The Basilisk as it was describe in Classical Mythology (Greek and Roman) was a small venomous serpent whose throat never touched the ground, moving as if keeping its head up, with a rooster-like crest upon its head. This crest gave it its name, for Basileus is the Greek word for king, and the basilisk was the serpent that wore the crown. Understandably, this walking-tall snake soon became the king of all serpents, gaining supernatural abilities through time and ages.

As written by R. Alexander in his article “The evolution of the Basilisk” published in 1963.

“We first meet the basilisk in Nicander’s account, in the Second century B.C, when he writes of a snake which, though only nine inches long, is the most poisonous of all. Its hiss frightens off other reptiles, and its victims cannot safely be touched on account of the poison in them.”

We must imagine that, while the Basilisk as first describe didn’t seem quite the supernatural creature, it may have been a frightening image for the regular man of woman of the time. However, after just a couple of centuries, the Basilisk has changed, gaining abilities and attributes that made it a much more imposing beast.

Alexanders’ account continues:

“Horapollo [i.e., Horus Apollo, an Egyptian priest author of Hieroglyphica] identified the basilisk with the uraeus [i.e., a sacred serpent, emblem of supreme power, worn on the headdresses of ancient Egyptian deities and sovereigns], as modern authors continue to do, and ascribe to the uraeus power of killing by breath alone.”

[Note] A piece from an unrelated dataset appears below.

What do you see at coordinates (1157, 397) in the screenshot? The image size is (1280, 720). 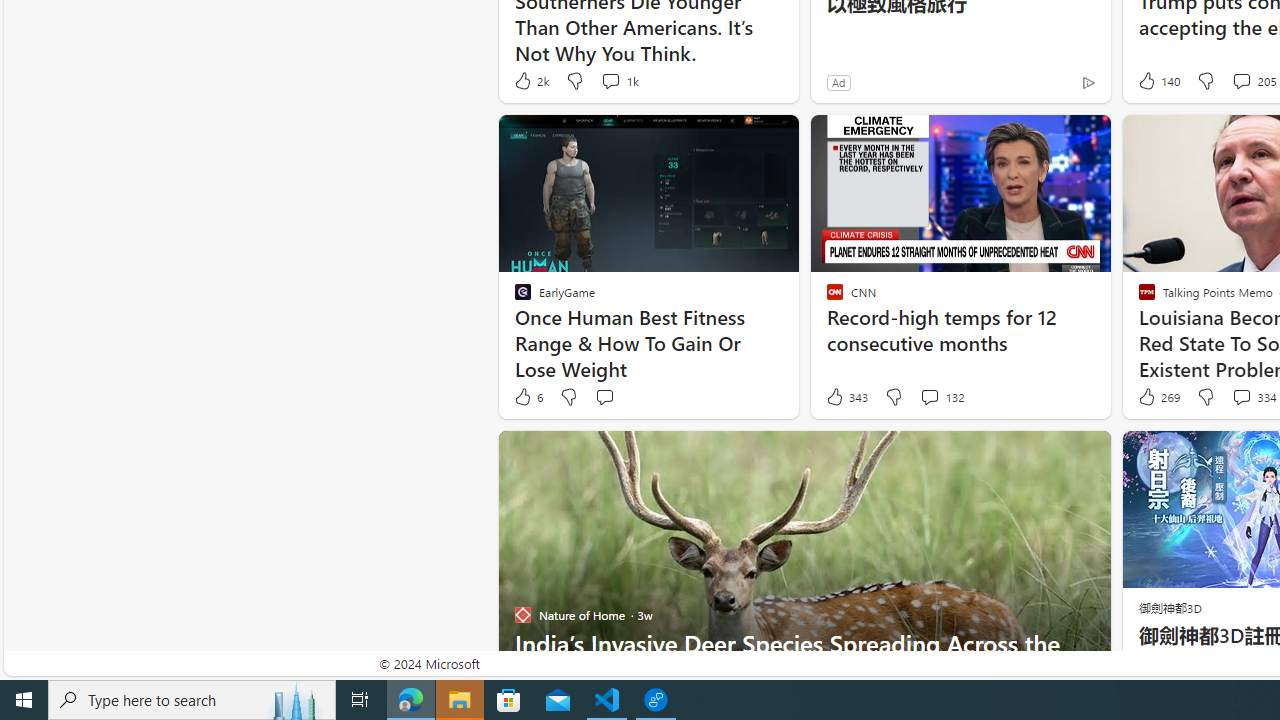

Later, Pliny (i.e., Gaius Plinius Secundus, Roman author) was confused by this matter and turned the Basilisk deathly breath, into a the ability of killing by sight, indicating that “seeing the basilisk’s eyes is fatal, and that the basilisk kills every man it sees.”

However, it’s in the Middle Ages when the Basilisk turns into the deathly and horrific creature we know today. Is St. Isidore’s alarming account (Etymologiae, xiii 4. 6-9) of the basilisk, often quoted in medieval bestiaries accompanied by the illustration of a cock with a serpent tail, the first to describe the basilisk as a lizard with wings and many legs, the tail of a snake, that kills with its sight, and has powerful venom-spiting fangs.

At this time, many believed that the Basilisk hatched by a cockerel from the egg of a serpent (the reverse of the Cockatrice, which is hatched from a hen’s egg incubated by a serpent’s nest). However, the account of the reproduction of basilisks that was current in the later Middles Ages (first mentioned in 1100 AD by Theophilus), described the breeding of basilisks as practiced for alchemical processes. “An egg laid by an aged cock (in this account after copulation with another aged cock) is incubated by a toad, and a basilisks hatches out.” Why a toad? Well, toads carried an evil reputation all throughout the Middle Ages, when several toad species were credited with basilisks-type properties of harmful gaze and breath, and poisonous touch. So it is possible that the involvement of a toad in basilisk procreation was to assure the deathliness of the progeny.

Text of the time give suggestion for travelers to protect themselves during encounters with a basilisk, to carry a crystal globe to reflect back the deathly stare, or to carry a weasel which can give as good as it gets by way of venomous biting and the smell of its urine will weaken the beast, or to take a cockerel with you (if there was one available near you of course), since its crowing would send the Basilisk into fits.

By Renaissance times, accounts of the basilisk described it as fully poisonous/venomous beast. Everything in the basilisk is poisonous, its bite, glance, saliva, and smell are all fatal. In addition, it can spit venom at flying birds, and its venom can rot the fruit on trees and pollute water.


- Alexander, R.M., 1963. The evolution of the basilisk. Greece and Rome (Second Series), 10(02), pp.170-181.